PRESS RELEASE: 09.30.10 Bioethics Scholars Fault Requirement that All Women in Clinical Drug Trials Use Contraception
Policies on contraceptive use in research should reflect the level of potential risk the study drug poses to the fetus, write Chris Kaposy, an assistant professor of Health Care Ethics at Memorial University of Newfoundland, Canada; and Françoise Baylis, professor and Canada Research Chair in Bioethics and Philosophy at Dalhousie University in Halifax. They point to the U.S. Food and Drug Administration’s categories for prescription drug labeling for drug use in pregnancy as a helpful guide. The FDA has five categories, each with different degrees of evidence of risk to fetuses.

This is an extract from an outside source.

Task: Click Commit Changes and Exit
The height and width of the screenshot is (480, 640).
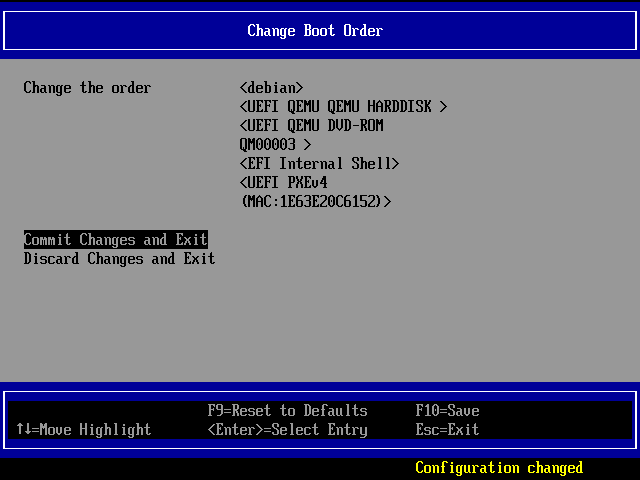Action: (x=115, y=240)
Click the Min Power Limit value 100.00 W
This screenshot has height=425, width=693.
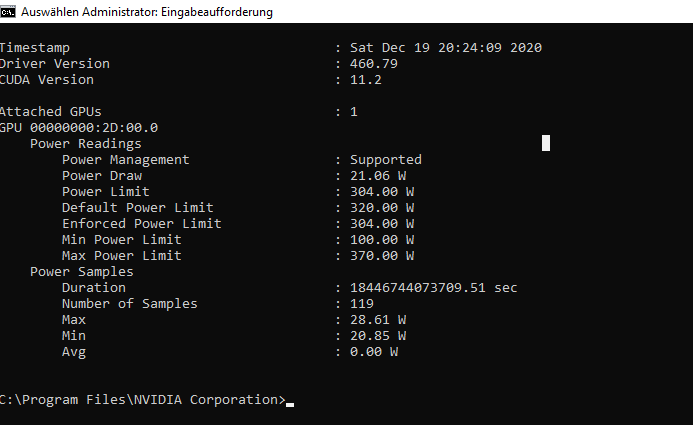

CategoryA, for example, indicates that “adequate, well-controlled studies in pregnant women have not shown increased risk of fetal abnormalities.” And yet the policy of the University of Nebraska Medical Center’s institutional review board – which Kaposy and Baylis reviewed as a typical example of IRB contraceptive use policies – permits researchers to petition the IRB to impose a mandatory contraception or abstinence requirement for trial participants in studies that use Category A drugs. However, the authors argue that an ideal policy for Category A drugs would not require contraception or abstinence.
The authors also say that contraception should not be mandated for women who have no chance of becoming pregnant while participating in a clinical drug trial. “Consider, for example, women who are not sexually active (e.g., nuns) or who are not sexually active in a heterosexual relationship (e.g., lesbians),” they write. Mandating contraception for these groups sends “a paternalistic message of mistrust” that undermines the normal practice of treating research participants as autonomous decision-makers.
“Our recommendations are an attempt to find an appropriate balance between the interests of potential fetuses and the autonomy and well-being of women,” they write.